A new type of sensor could soon be installed on the blades of subsea tidal turbines to monitor the interaction between marine life and renewable energy installations, as a result of a new collaborative project involving the Offshore Renewable Energy (ORE) Catapult and CENSIS.
The initiative is the first time the government-backed Catapults and Innovation Centres have worked together.
The organisations’ research will aim to improve the monitoring of activity around subsea tidal installations and provide a warning when there is a risk of a collision with a tidal device. The project partners will assess whether sensor temfachnology from other industries can be employed to detect, monitor and forewarn of potential collisions with tidal energy devices, or if a new sensor technology is needed.

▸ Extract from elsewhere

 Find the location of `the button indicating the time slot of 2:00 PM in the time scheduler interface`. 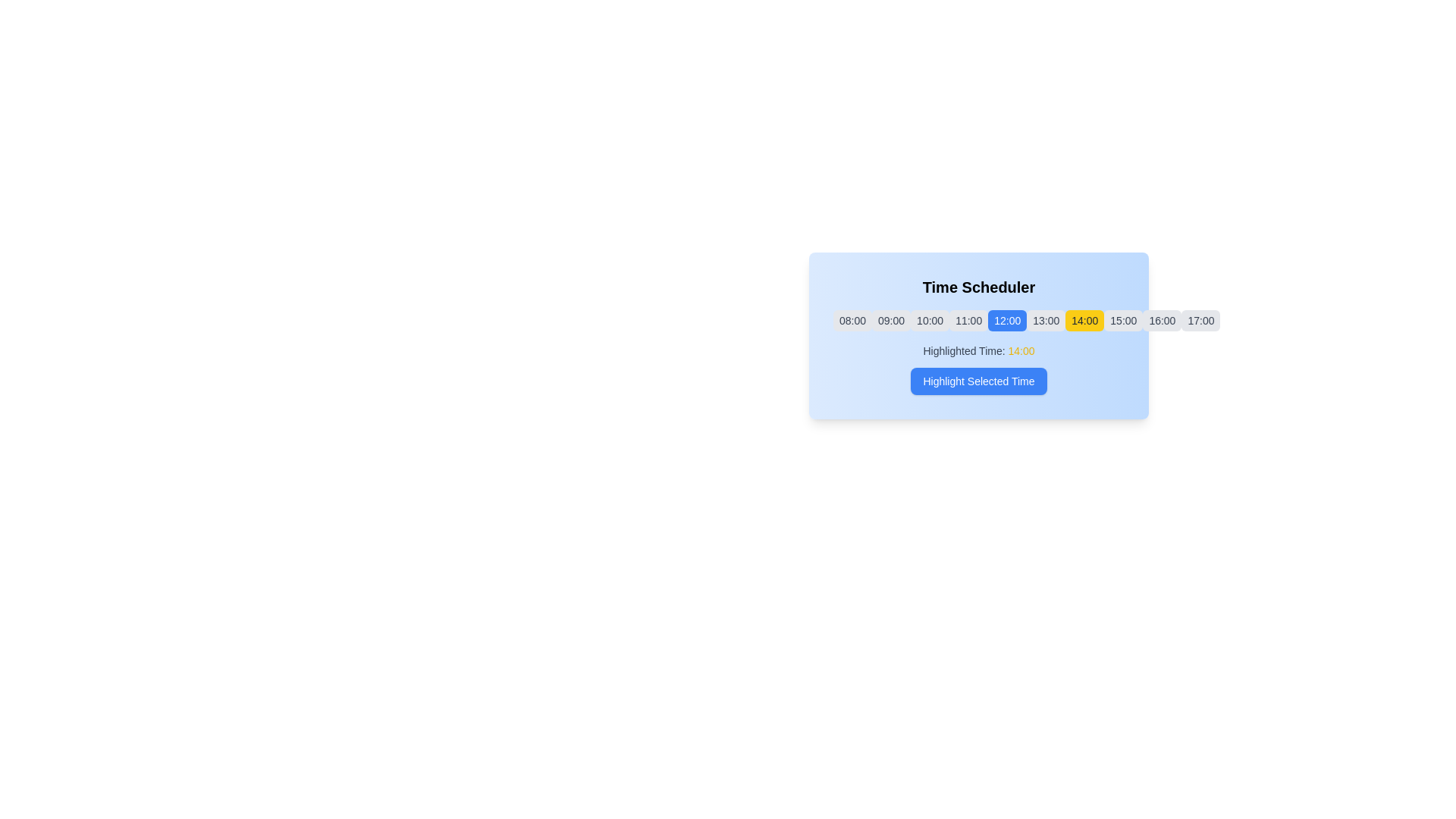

Current monitoring processes can be very expensive, involving teams of watchers on the seashore and a mixture of subsea listening devices. Subsequently, the cost of subsea environmental monitoring can be substantial and inconclusive when it is difficult to confirm surface sightings with events beneath the waves.

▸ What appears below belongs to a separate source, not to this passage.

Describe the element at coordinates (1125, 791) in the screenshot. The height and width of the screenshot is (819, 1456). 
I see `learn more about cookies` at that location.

Regulations stipulate that developers must analyse the environment around a proposed site for two years prior to installation, as well as during the construction phase and throughout the plant’s operation. This is likely to be at least 20-25 years.
Vicky Coy, Project Manager at ORE Catapult, said: “Tidal energy is an emerging market with great export potential, which the UK has the potential to lead. Our primary concern is safety: To achieve that, we must design reliable monitoring systems that confirm these systems can be comfortably integrated into the subsea environment. But, we also need to make the technology cost effective.”

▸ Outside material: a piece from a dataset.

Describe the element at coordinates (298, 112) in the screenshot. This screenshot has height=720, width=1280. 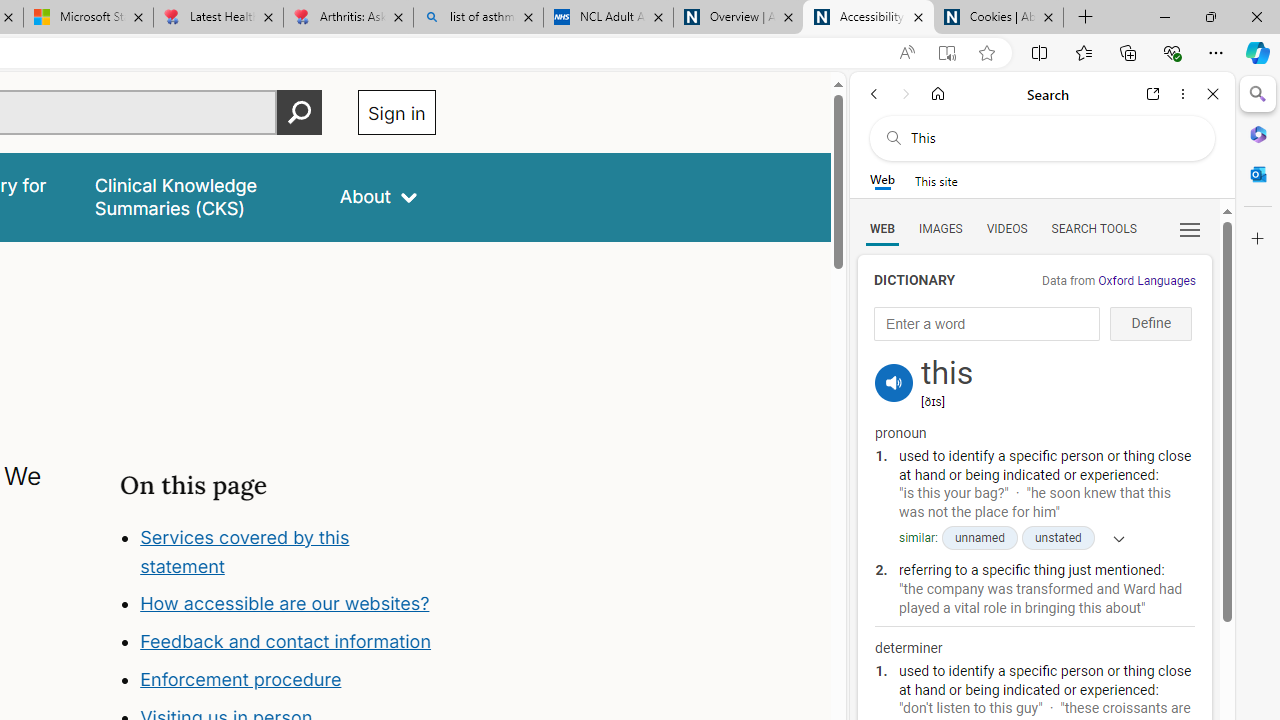
I see `'Perform search'` at that location.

There are a number of developments at various stages of the planning process in the tidal energy market. The first and most high profile of these is the MeyGen project located in the North of Scotland. It aims to deploy up to 398MW of offshore tidal stream turbines by the early 2020s.
Gavin Burrows, Project Manager at CENSIS, said: “We’re working with a number of organisations to articulate the needs for a sensor system with the appropriate sensitivities – one that can provide evidence of how marine mammals behave near tidal turbines and also determine what exactly has impacted on a particular asset, should a collision occur. It’s most likely that sensors, whether these are brought in from another industry or developed specifically for this purpose, will be built into the blades of subsea turbines. This could have applications in a range of other offshore devices, not just in the tidal energy market.”